Mt. Milligan – Thompson Creek announced that they received notification from the Department of Fisheries and Oceans approving its fish habitat compensation plan, as required by Environment Canada's Metal Mining Effluent Regulations. This approval was the final step to authorize deposition of tailings material into the zero discharge tailings storage facility and the final authorization required to operate the Mt. Milligan mine. Thompson Creek also reiterated that the Mt. Milligan project remains on schedule with commercial production expected in the fourth quarter of calendar 2013.

 

Pascua-Lama – Barrick reported that construction management has been transferred to Fluor and that the project team has been significantly strengthened.
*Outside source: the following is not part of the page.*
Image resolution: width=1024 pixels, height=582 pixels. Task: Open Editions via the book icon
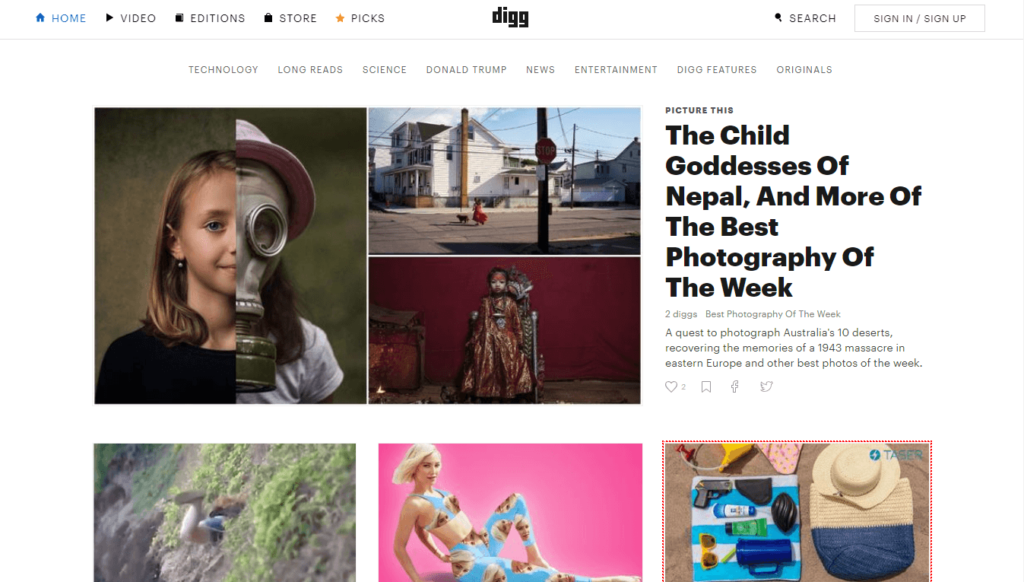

As disclosed with its third quarter 2012 financial results, Barrick indicated it expected initial gold production in the second half of 2014, and that the definitive estimate of costs and schedule for the project would be complete by the time of its 2012 year-end results in mid-February.

 

Additional Property Information

 

Second quarter fiscal 2013 production and revenue for the Company’s principal interests are shown in Table 1 and historical production data is shown in Table 2. For more detailed information about each of our principal interests, please refer to the Company’s most recent Annual Report on Form 10-K, our Quarterly Reports on Form 10-Q and Current Reports on Form 8-K filed with the SEC and available on the SEC’s website located at www.sec.gov, or our website located at www.royalgold.com.

 

 

CORPORATE PROFILE

 

Royal Gold is a precious metals royalty company engaged in the acquisition and management of precious metals royalties and similar interests. The Company owns interests on 205 properties on six continents, including interests on 39 producing mines and 28 development stage projects. Royal Gold is publicly traded on the NASDAQ Global Select Market under the symbol “RGLD,” and on the Toronto Stock Exchange under the symbol “RGL.” The Company’s website is located at www.royalgold.com.

 

For further information, please contact:

 

Karen Gross

Vice President and Corporate Secretary

(303) 575-6504

 

Note: Management’s conference call reviewing the second quarter results will be held today at 10:00 a.m. Mountain Time (noon Eastern Time) and will be available by calling (800) 603-2779 (North America) or (973) 200-3960 (international), access #85826820. The call will be simultaneously broadcast on the Company’s website at www.royalgold.com under the “Presentations” section. A replay of this webcast will be available on the Company’s website approximately two hours after the call ends.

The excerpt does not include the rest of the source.